After finding the line with "You are a GUI" in the entries below, retype exactly each line from there through the line with "ワッフル オ ショコラ (247, 882)", including that final line.

ENTRIES SHOWN
———

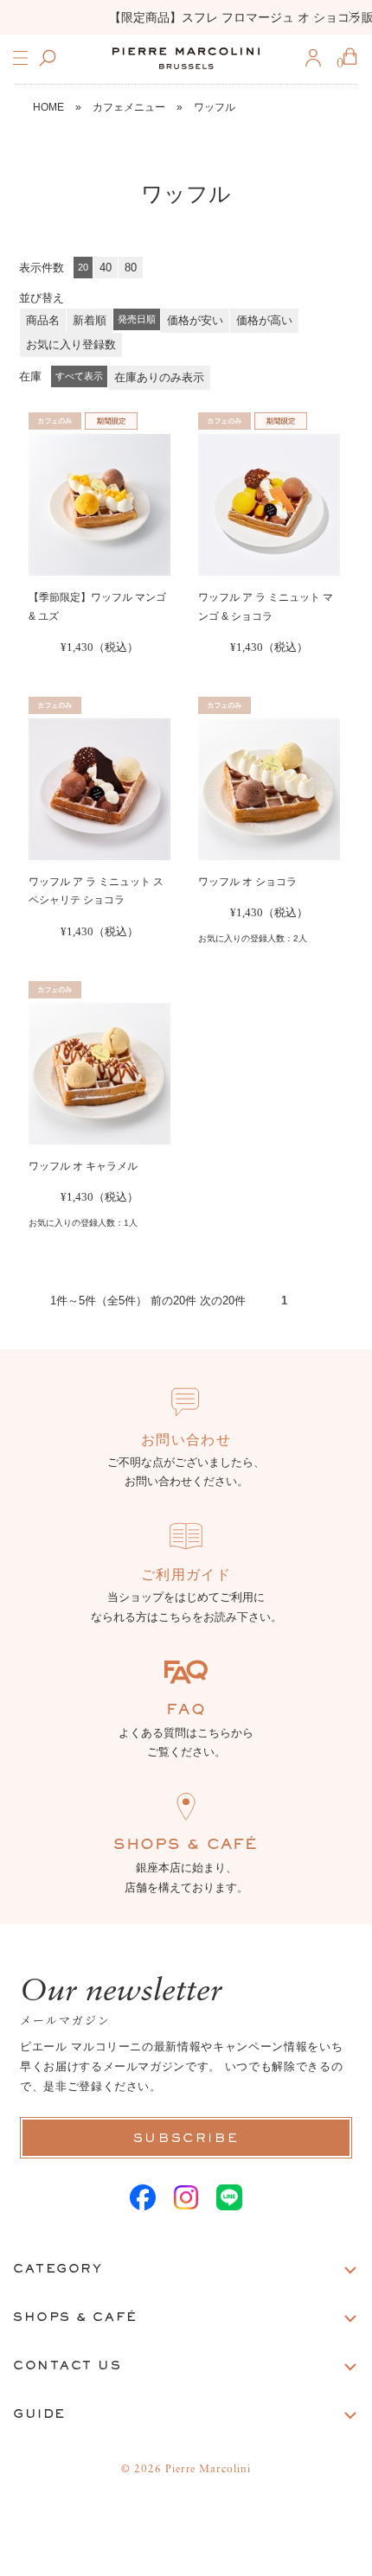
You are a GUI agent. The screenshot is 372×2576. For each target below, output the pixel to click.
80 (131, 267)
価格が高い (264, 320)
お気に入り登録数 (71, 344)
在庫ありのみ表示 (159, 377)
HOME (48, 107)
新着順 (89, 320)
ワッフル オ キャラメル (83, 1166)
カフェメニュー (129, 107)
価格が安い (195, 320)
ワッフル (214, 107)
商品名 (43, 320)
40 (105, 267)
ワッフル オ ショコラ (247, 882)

———

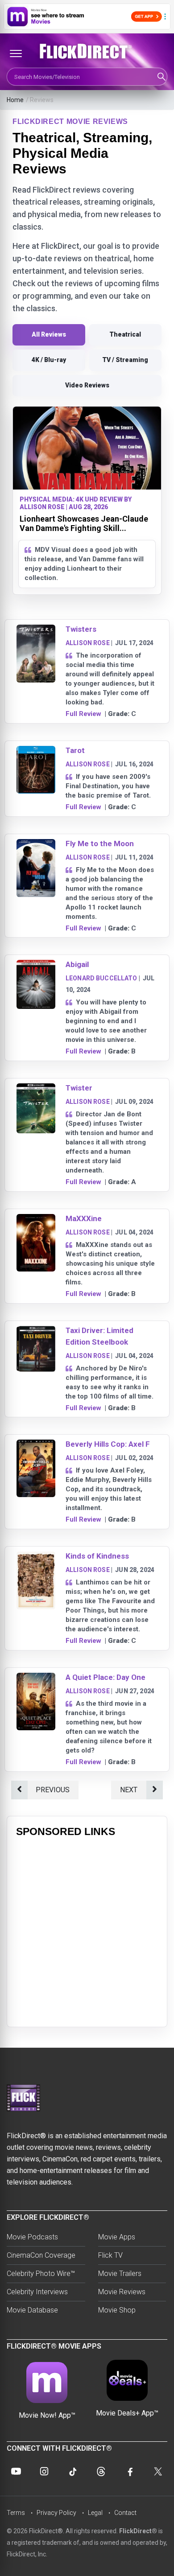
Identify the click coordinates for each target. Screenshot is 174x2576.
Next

———

TASK ANSWER
You are a GUI agent. The screenshot is 372×2576. For each target below, output the pixel to click.
80 (131, 267)
価格が高い (264, 320)
お気に入り登録数 (71, 344)
在庫ありのみ表示 (159, 377)
HOME (48, 107)
新着順 (89, 320)
ワッフル オ キャラメル (83, 1166)
カフェメニュー (129, 107)
価格が安い (195, 320)
ワッフル (214, 107)
商品名 (43, 320)
40 (105, 267)
ワッフル オ ショコラ (247, 882)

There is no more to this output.